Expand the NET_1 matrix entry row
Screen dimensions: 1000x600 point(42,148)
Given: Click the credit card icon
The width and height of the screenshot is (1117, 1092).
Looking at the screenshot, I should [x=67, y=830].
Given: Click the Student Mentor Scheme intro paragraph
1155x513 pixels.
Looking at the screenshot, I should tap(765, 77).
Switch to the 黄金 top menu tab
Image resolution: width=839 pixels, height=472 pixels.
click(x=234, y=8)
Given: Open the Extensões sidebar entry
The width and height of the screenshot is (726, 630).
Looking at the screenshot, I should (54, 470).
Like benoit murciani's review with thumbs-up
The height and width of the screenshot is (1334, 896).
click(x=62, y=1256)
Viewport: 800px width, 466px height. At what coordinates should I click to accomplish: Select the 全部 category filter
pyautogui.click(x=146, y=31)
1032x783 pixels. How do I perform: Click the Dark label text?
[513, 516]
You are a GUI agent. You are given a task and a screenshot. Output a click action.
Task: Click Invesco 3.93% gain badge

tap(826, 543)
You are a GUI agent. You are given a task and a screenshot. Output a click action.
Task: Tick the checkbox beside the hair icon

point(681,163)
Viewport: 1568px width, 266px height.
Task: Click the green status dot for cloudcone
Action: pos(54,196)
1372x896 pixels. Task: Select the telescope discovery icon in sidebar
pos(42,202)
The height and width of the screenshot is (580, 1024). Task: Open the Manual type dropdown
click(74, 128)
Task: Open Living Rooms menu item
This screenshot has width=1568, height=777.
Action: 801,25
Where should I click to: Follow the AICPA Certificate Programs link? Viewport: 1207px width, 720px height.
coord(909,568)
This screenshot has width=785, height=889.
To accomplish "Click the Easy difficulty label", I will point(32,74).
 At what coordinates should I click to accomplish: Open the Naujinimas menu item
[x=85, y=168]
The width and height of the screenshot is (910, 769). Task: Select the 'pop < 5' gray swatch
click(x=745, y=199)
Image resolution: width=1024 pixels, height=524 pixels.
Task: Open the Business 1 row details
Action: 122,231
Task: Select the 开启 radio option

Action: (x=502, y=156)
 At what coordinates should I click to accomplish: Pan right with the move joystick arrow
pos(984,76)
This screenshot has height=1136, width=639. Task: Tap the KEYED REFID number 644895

**HOW TO COMPLETE THIS TASK**
Nothing in the data may change. Give it again in full.

**RESULT OF THIS EXERCISE**
Expand the NET_1 matrix entry row
Screen dimensions: 1000x600 point(42,148)
Given: Click the credit card icon
The width and height of the screenshot is (1117, 1092).
Looking at the screenshot, I should [x=67, y=830].
Given: Click the Student Mentor Scheme intro paragraph
1155x513 pixels.
Looking at the screenshot, I should tap(765, 77).
Switch to the 黄金 top menu tab
Image resolution: width=839 pixels, height=472 pixels.
click(x=234, y=8)
Given: Open the Extensões sidebar entry
The width and height of the screenshot is (726, 630).
Looking at the screenshot, I should (54, 470).
Like benoit murciani's review with thumbs-up
The height and width of the screenshot is (1334, 896).
click(x=62, y=1256)
Viewport: 800px width, 466px height. At what coordinates should I click to accomplish: Select the 全部 category filter
pyautogui.click(x=146, y=31)
1032x783 pixels. How do I perform: Click the Dark label text?
[513, 516]
You are a GUI agent. You are given a task and a screenshot. Output a click action.
Task: Click Invesco 3.93% gain badge

tap(826, 543)
You are a GUI agent. You are given a task and a screenshot. Output a click action.
Task: Tick the checkbox beside the hair icon

point(681,163)
Viewport: 1568px width, 266px height.
Task: Click the green status dot for cloudcone
Action: pos(54,196)
1372x896 pixels. Task: Select the telescope discovery icon in sidebar
pos(42,202)
The height and width of the screenshot is (580, 1024). Task: Open the Manual type dropdown
click(74, 128)
Task: Open Living Rooms menu item
This screenshot has width=1568, height=777.
Action: 801,25
Where should I click to: Follow the AICPA Certificate Programs link? Viewport: 1207px width, 720px height.
coord(909,568)
This screenshot has width=785, height=889.
To accomplish "Click the Easy difficulty label", I will point(32,74).
 At what coordinates should I click to accomplish: Open the Naujinimas menu item
[x=85, y=168]
The width and height of the screenshot is (910, 769). Task: Select the 'pop < 5' gray swatch
click(x=745, y=199)
Image resolution: width=1024 pixels, height=524 pixels.
Task: Open the Business 1 row details
Action: 122,231
Task: Select the 开启 radio option

Action: (x=502, y=156)
 At what coordinates should I click to accomplish: Pan right with the move joystick arrow
pos(984,76)
This screenshot has height=1136, width=639. Task: Tap the KEYED REFID number 644895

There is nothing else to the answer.